WHAT YOU SHOULD DO:
Down to the last line, set the entries down again exactly.

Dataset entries
--*--

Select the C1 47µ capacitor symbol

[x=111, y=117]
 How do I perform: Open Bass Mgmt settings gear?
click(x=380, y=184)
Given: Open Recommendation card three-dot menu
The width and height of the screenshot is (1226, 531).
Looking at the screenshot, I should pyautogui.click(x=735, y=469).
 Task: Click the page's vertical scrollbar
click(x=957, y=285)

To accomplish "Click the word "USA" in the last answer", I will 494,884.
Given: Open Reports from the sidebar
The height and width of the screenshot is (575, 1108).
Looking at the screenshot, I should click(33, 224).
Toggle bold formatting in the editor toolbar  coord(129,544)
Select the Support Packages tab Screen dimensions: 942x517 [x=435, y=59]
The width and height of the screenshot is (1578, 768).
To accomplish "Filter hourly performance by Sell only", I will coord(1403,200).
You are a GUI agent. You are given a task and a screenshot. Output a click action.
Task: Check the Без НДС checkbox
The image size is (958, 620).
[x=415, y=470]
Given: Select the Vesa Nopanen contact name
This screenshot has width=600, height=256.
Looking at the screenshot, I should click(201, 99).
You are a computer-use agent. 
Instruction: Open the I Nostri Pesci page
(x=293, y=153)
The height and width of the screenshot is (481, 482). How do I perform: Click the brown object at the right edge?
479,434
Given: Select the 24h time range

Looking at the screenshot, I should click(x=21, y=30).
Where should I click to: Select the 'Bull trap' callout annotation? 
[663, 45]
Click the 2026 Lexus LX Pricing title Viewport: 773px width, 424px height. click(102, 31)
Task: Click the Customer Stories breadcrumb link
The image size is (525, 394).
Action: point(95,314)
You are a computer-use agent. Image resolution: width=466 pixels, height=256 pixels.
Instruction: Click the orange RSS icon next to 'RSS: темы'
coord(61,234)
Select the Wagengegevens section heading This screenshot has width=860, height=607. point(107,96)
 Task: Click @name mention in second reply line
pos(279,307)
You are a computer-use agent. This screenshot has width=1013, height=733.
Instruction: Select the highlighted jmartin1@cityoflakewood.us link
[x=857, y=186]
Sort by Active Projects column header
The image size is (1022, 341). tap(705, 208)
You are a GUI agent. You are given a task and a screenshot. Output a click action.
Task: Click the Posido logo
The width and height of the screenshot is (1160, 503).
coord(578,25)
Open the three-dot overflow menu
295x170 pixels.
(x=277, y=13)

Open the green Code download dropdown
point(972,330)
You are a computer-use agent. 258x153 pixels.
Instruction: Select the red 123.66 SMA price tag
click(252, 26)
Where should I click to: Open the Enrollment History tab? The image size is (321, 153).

--*--

REPLY:
Select the C1 47µ capacitor symbol

[x=111, y=117]
 How do I perform: Open Bass Mgmt settings gear?
click(x=380, y=184)
Given: Open Recommendation card three-dot menu
The width and height of the screenshot is (1226, 531).
Looking at the screenshot, I should pyautogui.click(x=735, y=469).
 Task: Click the page's vertical scrollbar
click(x=957, y=285)

To accomplish "Click the word "USA" in the last answer", I will 494,884.
Given: Open Reports from the sidebar
The height and width of the screenshot is (575, 1108).
Looking at the screenshot, I should click(33, 224).
Toggle bold formatting in the editor toolbar  coord(129,544)
Select the Support Packages tab Screen dimensions: 942x517 [x=435, y=59]
The width and height of the screenshot is (1578, 768).
To accomplish "Filter hourly performance by Sell only", I will coord(1403,200).
You are a GUI agent. You are given a task and a screenshot. Output a click action.
Task: Check the Без НДС checkbox
The image size is (958, 620).
[x=415, y=470]
Given: Select the Vesa Nopanen contact name
This screenshot has width=600, height=256.
Looking at the screenshot, I should click(201, 99).
You are a computer-use agent. 
Instruction: Open the I Nostri Pesci page
(x=293, y=153)
The height and width of the screenshot is (481, 482). How do I perform: Click the brown object at the right edge?
479,434
Given: Select the 24h time range

Looking at the screenshot, I should click(x=21, y=30).
Where should I click to: Select the 'Bull trap' callout annotation? 
[663, 45]
Click the 2026 Lexus LX Pricing title Viewport: 773px width, 424px height. click(102, 31)
Task: Click the Customer Stories breadcrumb link
The image size is (525, 394).
Action: point(95,314)
You are a computer-use agent. Image resolution: width=466 pixels, height=256 pixels.
Instruction: Click the orange RSS icon next to 'RSS: темы'
coord(61,234)
Select the Wagengegevens section heading This screenshot has width=860, height=607. point(107,96)
 Task: Click @name mention in second reply line
pos(279,307)
You are a computer-use agent. This screenshot has width=1013, height=733.
Instruction: Select the highlighted jmartin1@cityoflakewood.us link
[x=857, y=186]
Sort by Active Projects column header
The image size is (1022, 341). tap(705, 208)
You are a GUI agent. You are given a task and a screenshot. Output a click action.
Task: Click the Posido logo
The width and height of the screenshot is (1160, 503).
coord(578,25)
Open the three-dot overflow menu
295x170 pixels.
(x=277, y=13)

Open the green Code download dropdown
point(972,330)
You are a computer-use agent. 258x153 pixels.
Instruction: Select the red 123.66 SMA price tag
click(252, 26)
Where should I click to: Open the Enrollment History tab? The image size is (321, 153).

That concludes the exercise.